The defendant Julian Cohen having answered, has moved for judgment on the pleadings under rule 112 of the Rules of Civil Practice.

At the outset it may be observed that the lease is not before me, not having been incorporated in any of the pleadings. If it were, and appeared as an instrument under seal, the present inquiry might be concluded immediately by that circumstance. (Briggs v. Partridge, 64 N. Y. 357; Crowley v. Lewis, 239 id. 264.) Since the lease is not before me, however, I cannot assume it to have been under seal, regardless of an inclination to do so, arising from my familiarity with the form of indenture generally used by landlords in this city. The rule that on a motion for judgment on the plead[812]*812ings, under rule 112 of the Rules of Civil Practice, the court is concluded by the allegations of fact contained in the pleadings (sometimes as amplified by a bill of particulars, or admissions of the adverse party), forbids such an assumption.

The instant complaint is founded upon the lease, and liability of the defendant Julian Cohen is, apparently, sought to be imposed on the basis of an assumption by implication arising out of the marriage, the occupancy of the premises by the defendant Julian Cohen, and his payment of rent to the plaintiff.

Interesting as this proposed theory may be, and persuasive as it may appear upon initial consideration, its plausibility quickly vanishes when it is analyzed in the light of principle and authority.

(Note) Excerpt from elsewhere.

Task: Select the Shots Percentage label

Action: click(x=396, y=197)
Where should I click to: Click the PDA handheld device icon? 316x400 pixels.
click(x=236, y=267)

The right of a married woman to contract upon her individual credit as effectively as if she were a feme sole is too well established to admit of moot discussion. Her ancient contractual disabilities having been removed, she may buy, sell and exchange property, both real and personal. She may, of course, become the lessee of a dwelling. If premises be demised to her on the faith of her individual credit, she alone will be bound even though her husband and family participate in the beneficial enjoyment of the premises. (Cf. Ackley v. Westervelt, 86 N. Y. 448, 453.)

In the case at bar, however, the contract upon which the suit is founded was made by Mrs. Cohen before she married the defendant Julian Cohen. She was then a feme sole. She had a legal right to contract with the plaintiff for a lease of the premises for a period of two years. By force of the lease plaintiff ceded to her the use of the demised premises for that period in consideration of her promise to be answerable for the stipulated rental during that time.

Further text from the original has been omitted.